If the Legislature approves, the University of Southern Maine will soon become the University of Maine at Portland.

The Board of Trustees approved the change last week, though not without misgivings. Trustee Patricia Riley said she’d prefer all campuses be included in marketing plans, and added, “I do worry that this has unintended consequences that could be significant.”

That prediction is almost certain to be borne out. The simple fact is that the University of Maine System has never worked as its designers intended, and the struggles between and among its various campuses – chiefly between Portland and Orono, but elsewhere, too – have often overshadowed the core mission of providing the best public higher education possible for Mainers, at a price they can afford.

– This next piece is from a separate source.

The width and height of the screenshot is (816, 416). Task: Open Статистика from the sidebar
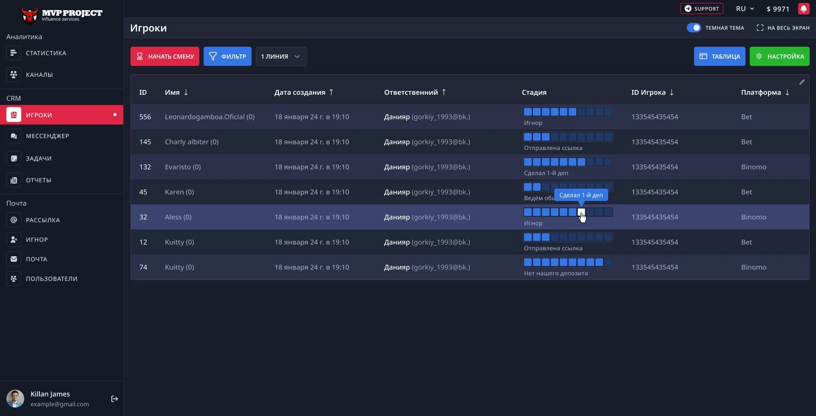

USM President Glenn Cummings cited marketing to out-of-state students as the primary reason for the change; Portland is “hot” in the online surveys and “best places to live” sites, which presumably have some effect on where young people want to locate.

Yet the results of the university’s “flagship match” program show the limitations of this approach. Tuition rates in Maine are relatively high nationally, but low for New England. By allowing out-of-state students to attend Maine campuses for the same rate they’d pay in their home states, the system in 2017 attracted a healthy number of those hard-to-recruit students, part of a declining demographic pool.

By 2018, the impact was moderating, and this year there’s been a significant drop in first-year out-of-staters. Home state universities responded to “flagship match,” and renaming USM is unlikely to turn that around.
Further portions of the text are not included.